California proposal to allow its residents to avoid the $10,000 tax deduction limitation

So the recent income tax simplification bill may have complicated things in yest another fashion.

California state senate Kevin de León introduced a bill allowing taxpayers to make a charitable donation to the California Excellence Fund instead of paying certain state taxes. They could then fully deduct that contribution from their federal taxable income rather than being limited to $10,000.

I’m pretty sure that charitable deductions to the state are already deductible at least in some circumstances, so this might be difficult to fight. And I don’t see how the federal government could disallow a state tax credit.

Thoughts?

If they are getting something for it, the value of that incentive isn’t tax deductible. So a $1000 donation that earns a certificate worth $1000 off CA property taxes results in a net federal deduction of $0. CA Sen. de Leon is basically waving a giant “audit my constituents” flag at the IRS.

Not true necessarily in this case. Other states already allow tax credit for charitable deductions to various programs such as environmental or to support religious schools. See

Are you a tax attorney or accountant? One might suggest that such statements should have some qualifiers attached otherwise. :rolleyes:

I am not.

From IRS Pub 526, 2016 version

Sure he may be playing some loophole or grey area elsewhere. In theory a coffee cup in return to a donation to charity is suppossed to be decuted too.

The little bit I’ve seen / heard from Kevin de Leon has not left me impressed with his grasp of important details.

That’s the name he chose? I prefer the First Annual Montgomery Burns Award for Outstanding Achievement in the Field of Excellence.

Uh, really? That covers every business that has ever made a charitable donation.

No way is that enforceable, let alone considering the practical issues of auditing 25M Californians.

Did you read, the cite I gave. This doesn’t appear to be too gray. Other states are already doing this for other things. Apparently charitable deductions give you state credits as well. The point is the charity is not giving you anything for your contribution.

Was in a rush at that moment. A different cite which is in line with what I had seen before

Your cite seems to not cover any kind of quid pro quo in any of the plans mentioned. That it’s at least better reporting than I had seen which basically described a slam dunk for the IRS in court. The state is letting it count as a double deduction counting it when taxpayers bring over their federal agi and then letting them deduct it again on the state form. It’s trickier in this case since the intent it’s clearly to pay state taxes not increase donations to clearly charitable contributions.

I will step back to a judge will very likely be deciding and there is not a clear case for the proposed law.

I’m almost sure this is not true. I can’t check right now, but your federal Adjusted Gross Income is determined before charitable deductions so if your state starts with the AGI (as my state does), you would not be getting a double deduction.

Why should state or municipal taxes be deductible at the federal level? And I thought more taxes were a good thing?

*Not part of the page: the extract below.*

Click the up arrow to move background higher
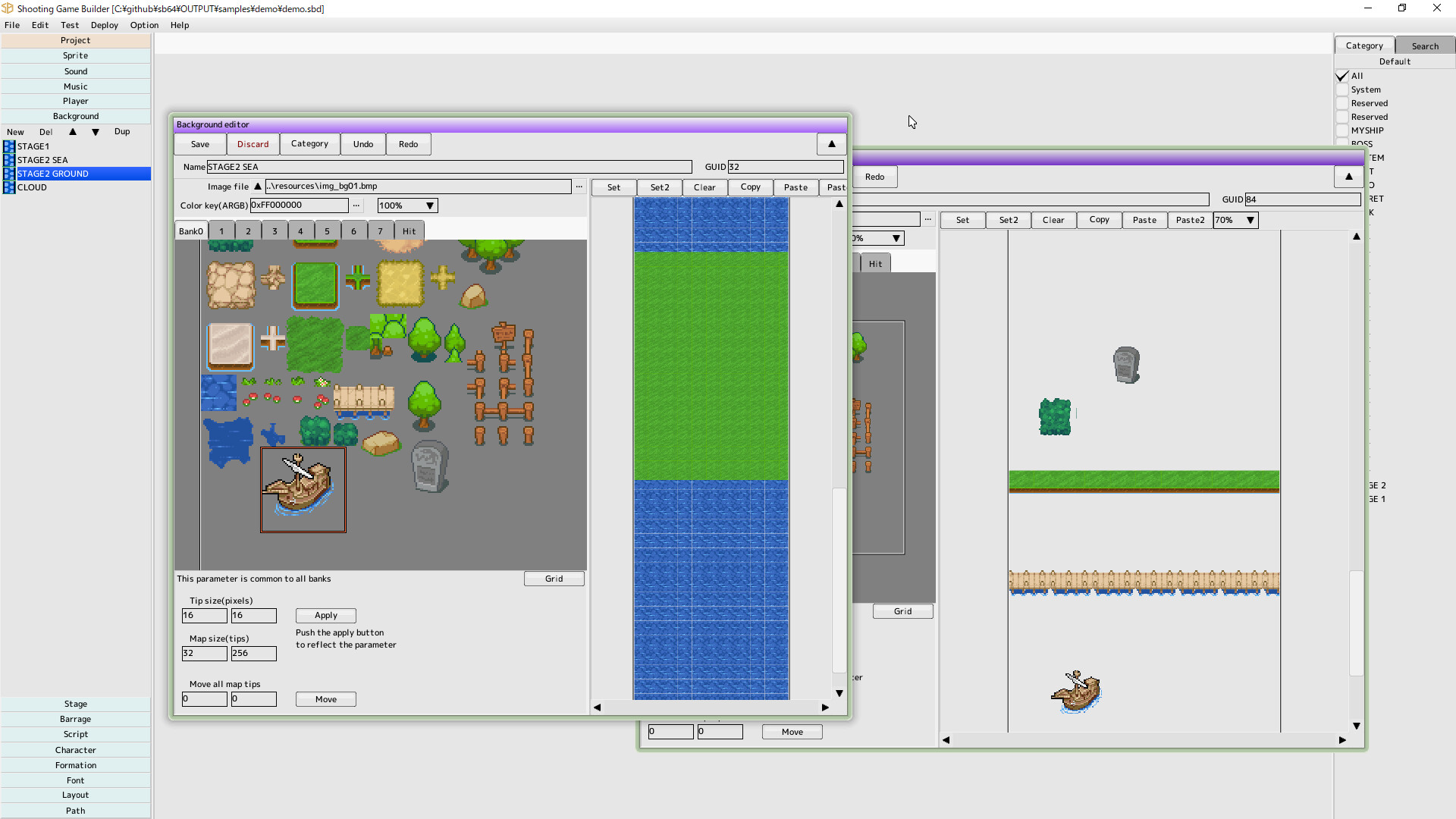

As a general principle, it seems logical and fair that you should only be taxed on money that you actually receive, not some abstract theoretical number. So, if you’re being taxed by two entities, the second one should only tax you on what you have left after the first one takes its cut. In other words, either State taxes should be deductible from Federal, or Federal from State.

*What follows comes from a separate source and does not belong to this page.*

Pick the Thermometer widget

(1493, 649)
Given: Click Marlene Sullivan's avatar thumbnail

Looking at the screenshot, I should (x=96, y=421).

This sort of childish snark is why it’s hard to take right-wing banter seriously. Who has time to sift through confusion and gibberish hoping to find insight?

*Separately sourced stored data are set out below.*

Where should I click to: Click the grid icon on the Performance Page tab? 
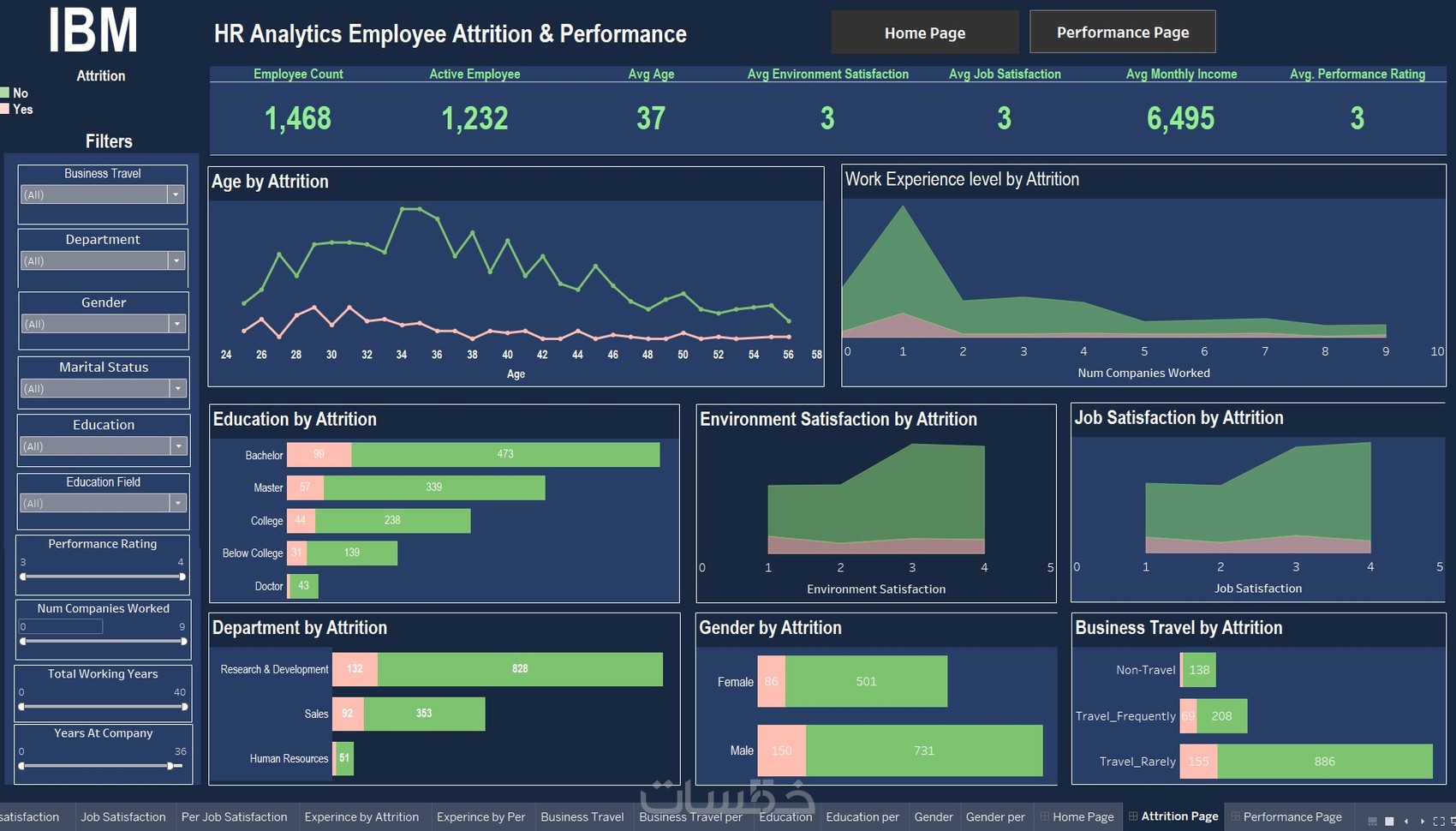coord(1236,816)
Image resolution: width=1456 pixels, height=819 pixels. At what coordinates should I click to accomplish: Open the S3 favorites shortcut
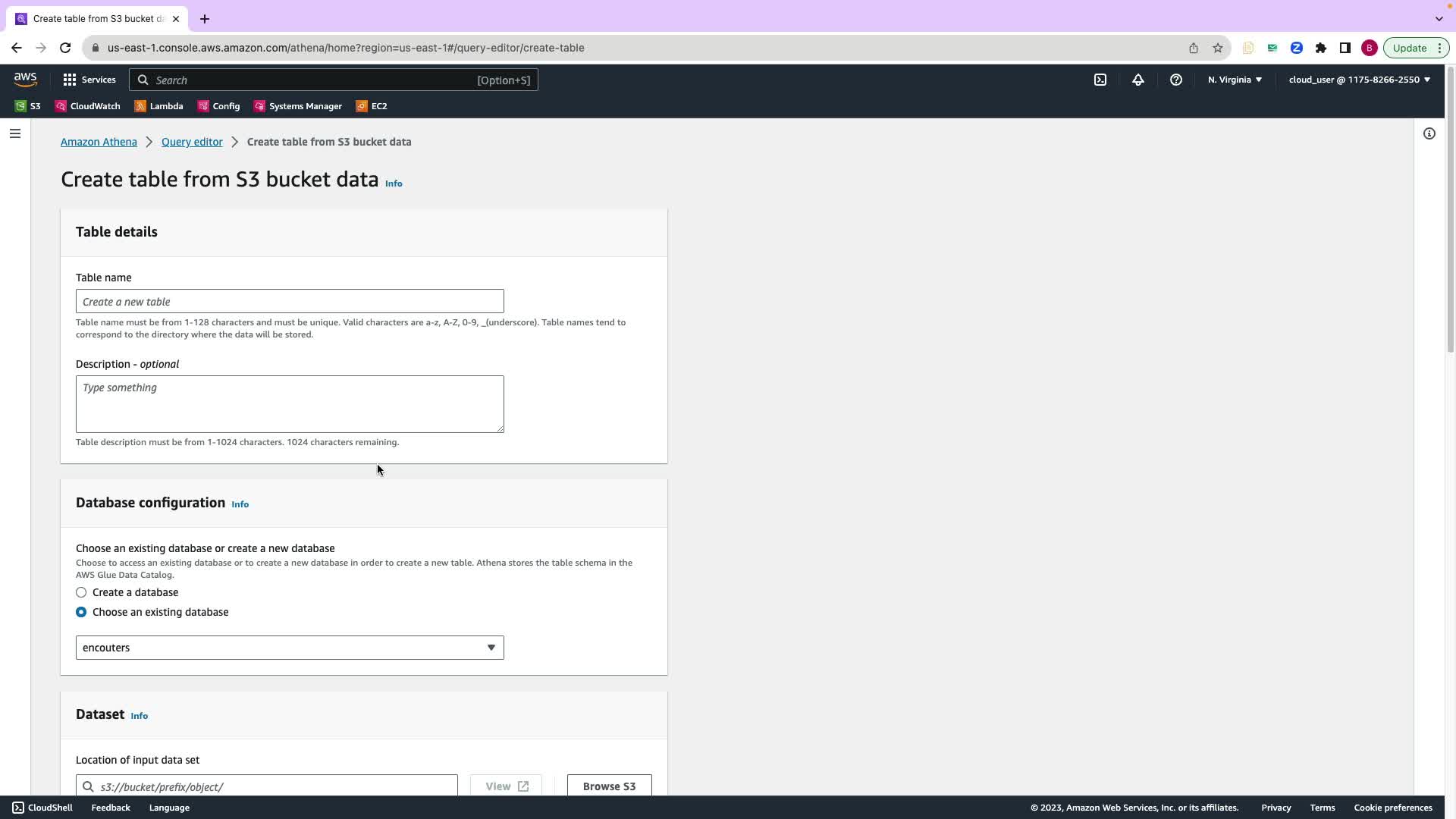tap(28, 106)
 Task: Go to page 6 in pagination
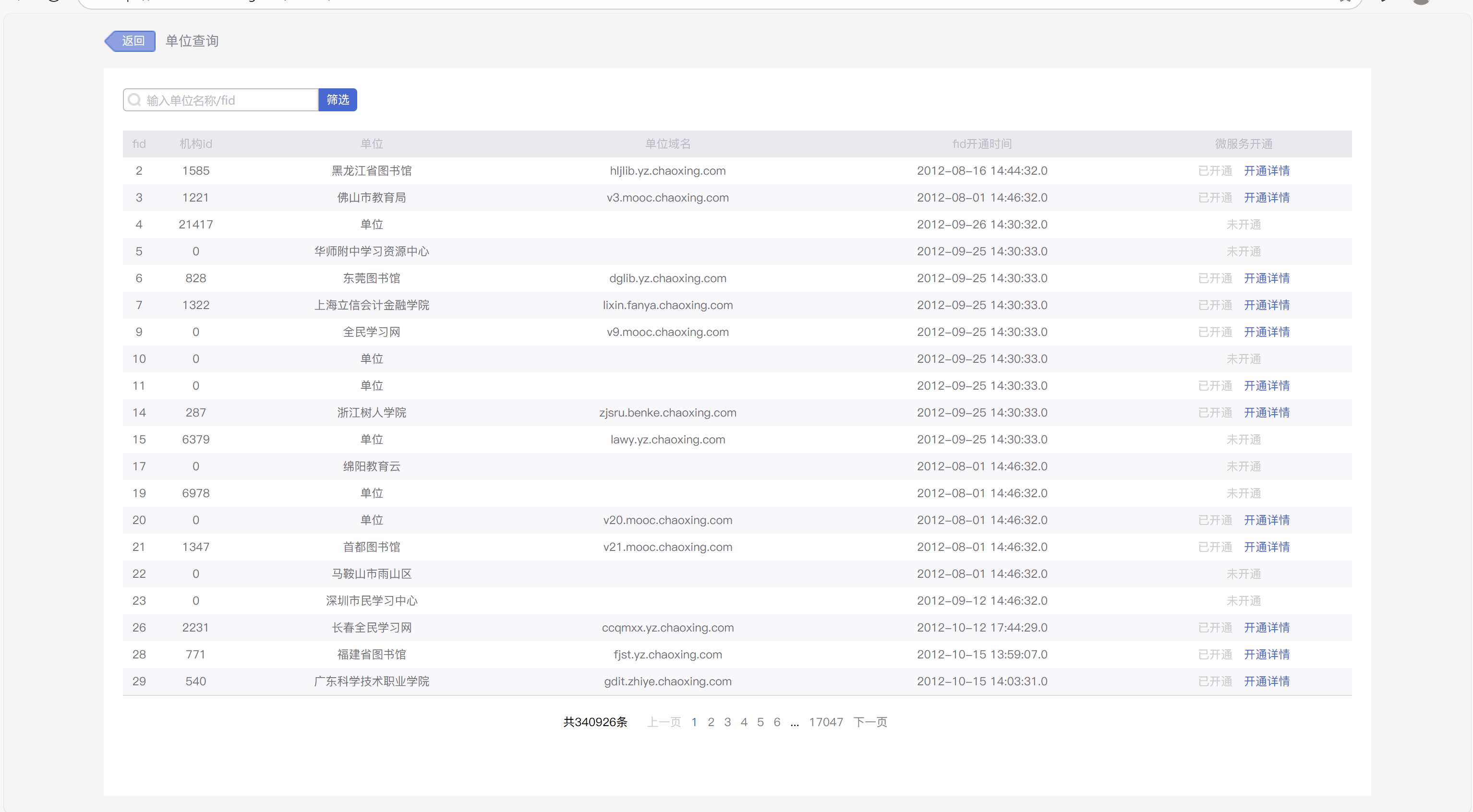click(776, 722)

But, just in case your question was sincere, most of us would prefer a fair tax system.

25 million Californians aren’t going to try this. I’d be surprised if even 2 million did, but even then, throw a few of those in prison over it, and the numbers will dwindle the next year. That’s how this works.

Seems like California could allow a deduction on state taxes for any Federal taxes paid, and I doubt anyone outside of California would complain or even care.

Gee, I wonder why it wouldn’t be in the interest of the state to do that.

Well, obviously the problem is that states have historically had priority in taxing people as they see fit first, then the Federal govt takes its percentage of what’s left. I wasn’t suggesting a solution to the problem, just that there is some logic to the deduction in principle. Obviously what you say would just cut CA revenues by a quarter. But I guess this isn’t a good faith discussion anyway.

But in this case, the state is both the charity and the one giving the benefit, so it’s a separate case from giving to other charities.

Just like it’s not in the interest of the feds to five a deduction for state taxes paid.

Well, obviously the issue is really whether the states should have priority over the Federal government in taxing citizens. If all the states had the same tax rate, then it wouldn’t matter how the tax accounting was done in order to raise a given amount of revenue.